Классическим примером этого «черно-белого» мышления эпохи модерна стало начавшееся в революционном французском конвенте (и продолжающееся поныне) деление политиков на «левых» и «правых». Именно оно заставило всех позиционироваться по этой условной шкале и выражать «левые» или «правые» идеи вместо своих собственных. Гильотина с тех пор успешно работала и налево и направо, и этот дуализм дошел до апофеоза во Второй мировой войне. Сегодня же, когда всевозможные «новые левые» и «новые правые» идеологи сочиняют свои «концепции постмодерна», они производят впечатление заговорившего музейного экспоната — эти господа никак не желают замечать, что по самому своему названию они принадлежат еще эпохе модерна. Как, впрочем, принадлежит этой эпохе и идеология либерального «центризма». Немецкий философ Петер Козловски видит разницу между ними лишь в степени исторического «форсажа»:

 

Модерн, как эпоха, нравится нам это или нет, включает не только либеральный «проект модерна и прогресса», но и тотальную мобилизацию фашизма, национал-социализма и ленинизма. Модерн — это век форсирования истории и все ускоряющегося прогресса, и эти признаки признаны всеми идеологиями, порожденными модерном. Идеологии тотальной мобилизации по своей мифологии и риторике являются даже более модернистскими, более экстремистскими, чем модерн буржуазный, так что они могут быть противопоставлены ему как модернизм, как преувеличение модерна.

 

Если ранние христиане ввели понятие «модерн» для обозначения собственной утопии, то их официальные последователи перетолковали его в «ветхозаветном» духе — превратив христианскую утопию в новую имперскую идеологию. [12]А поскольку всякая идеология не просто предусматривает, а с неизбежностью требует существования «антипода», со временем в рамках того же модерна, с теми же его тотально-классификационными атрибутами, возникла атеистическая идеология «Просвещения». И эта борьба между религией и атеизмом стала главным «мировоззренческим фронтом» модерна. Модерн противопоставил человека и Бога, однако любой «выбор» здесь оказывался заведомо ущербным, ибо в первом случае требовался отказ от всякого трансцендентного мировоззрения, а во втором обессмысливалось само человеческое существование, непонятно зачем этим трансцендентным Богом созданное.

*Фрагмент данных*:
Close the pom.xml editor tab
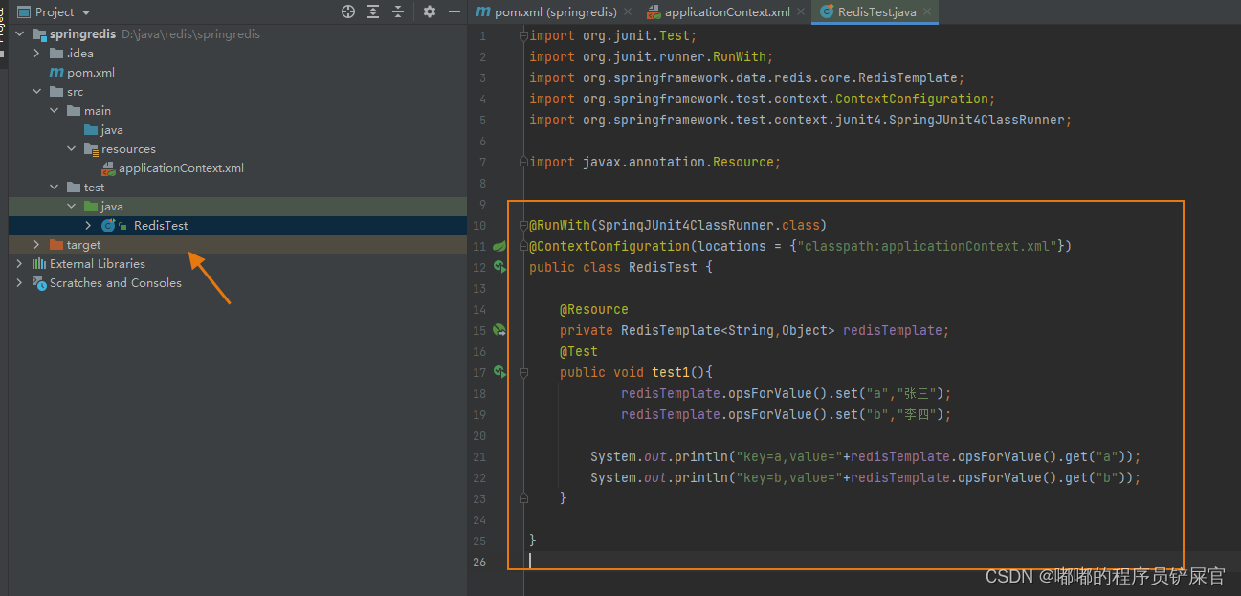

*Условие задания*: Где, согласно фрагменту текста, началось деление политиков на «левых» и «правых»? Строки получены из другого источника.

*Результат*: В революционном французском конвенте.